I saw this $$\frac 65 \phi^2 \sim \pi$$ with $99.9985\%$ of accuracy. There are many more estimations like this between $\phi $ and $\pi$, I think?!. Now the question is about the origination of this(those) estimation. Is it a geometrical representation of this concept?
can someone get a clue?

Answer 1

Maybe the golden triangle could allow for some geometric intuition.

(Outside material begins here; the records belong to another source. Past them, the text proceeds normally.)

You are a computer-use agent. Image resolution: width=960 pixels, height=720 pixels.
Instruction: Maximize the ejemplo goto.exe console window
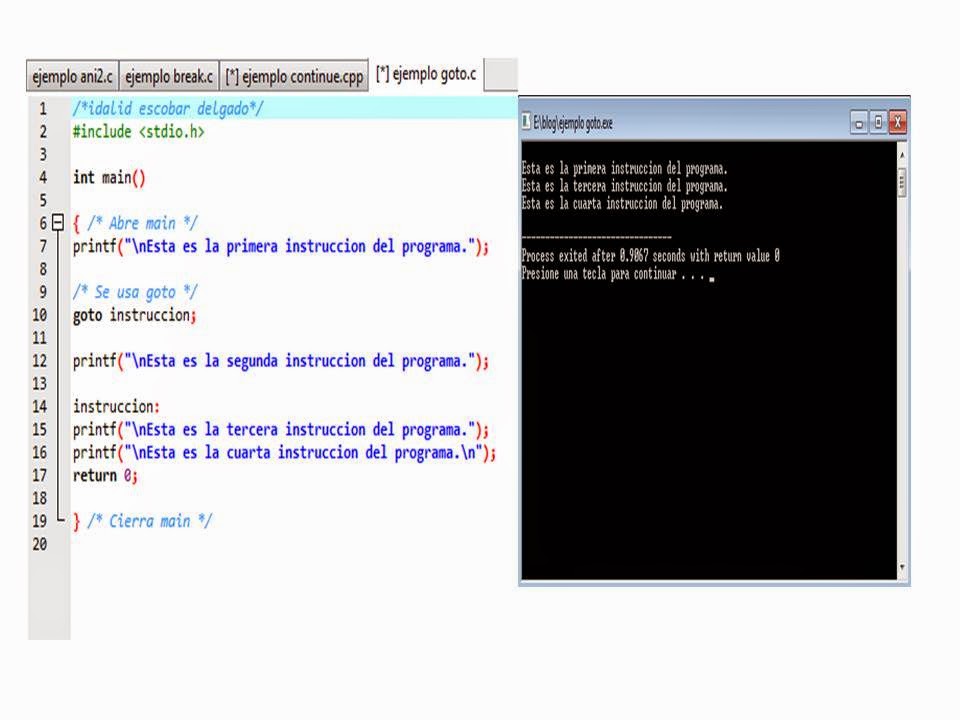(x=877, y=123)
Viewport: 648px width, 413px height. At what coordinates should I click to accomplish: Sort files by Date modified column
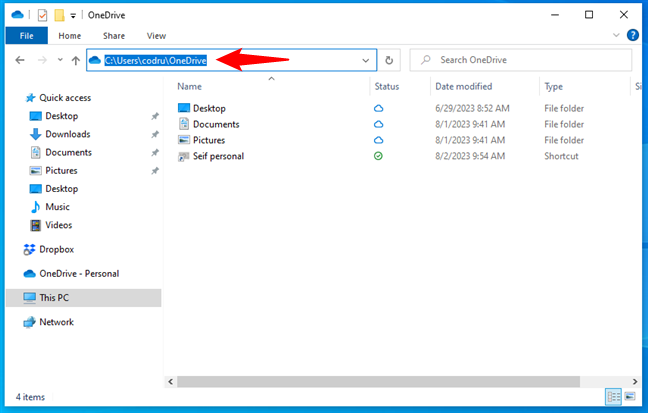click(x=462, y=87)
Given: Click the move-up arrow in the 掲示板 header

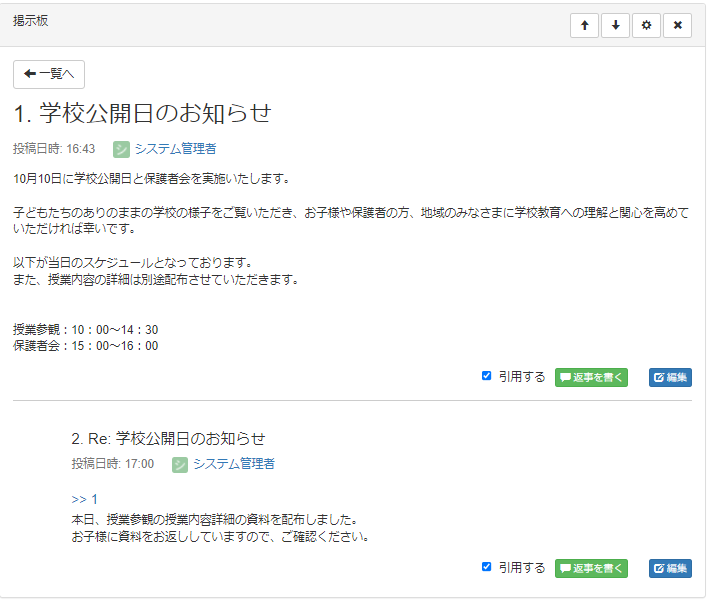Looking at the screenshot, I should [x=584, y=25].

You can use the cosine law on the golden triangle to show that $$ \frac{6}{5}\phi^2=\frac{3}{5(1-\cos(\frac{\pi}{5}))}\approx\pi. $$

As a side note, if you notice that $\cos(\frac{\pi}{5})=\frac{1+\sqrt{5}}{4}=\frac{1}{2}\phi$, we arrive at $$ \phi^2=\frac{1}{2-\phi}. $$

Answer 2

There are a vast combination of real numbers $a,p,q$ such that $a\phi^p\pi^q\approx 1$. You have found the example $a=6/5~,~p=2~,~q=-1$. But there are others, like $a=111/250~,p=q=1/2$. So one might ask

I have seen that $\frac{111}{250}\sqrt{\phi}=\frac{1}{\sqrt{\pi}}$ to within less than a 1% error. Why???

Because.... numbers??

Answer 3

There are exact equivalences of $\pi^3$ using $\phi$ derived in this short paper. It states that $$\pi^3=\frac{125}{4}\frac{(3-\phi)^{3/2}}{\phi}\sum_{n=-\infty}^\infty\frac{1}{(1-5n)^3}$$and $$\pi^3=\frac{250}{\phi^3\sqrt{2+\phi}}\sum_{n=-\infty}^\infty\frac{1}{(1-10n)^3}$$ Take a look at this integral $$\int_0^\infty\frac{\sqrt{x}}{x^2+2x+5}dx=\frac{\pi}{2\sqrt{\phi}}$$From this answer. Here is another identity: $$\frac1{12}\int_0^{2\pi}\frac{x\,dx}{\phi-\cos^2 x}=\frac{\pi^2}6$$

Answer 4

This can be interpreted by the fact that the area of an inscribed regular decagon is close to the area of the disk and that the side of the regular decagon $a$ and the radius of the circle are linked by the formula: $$R= a \phi.$$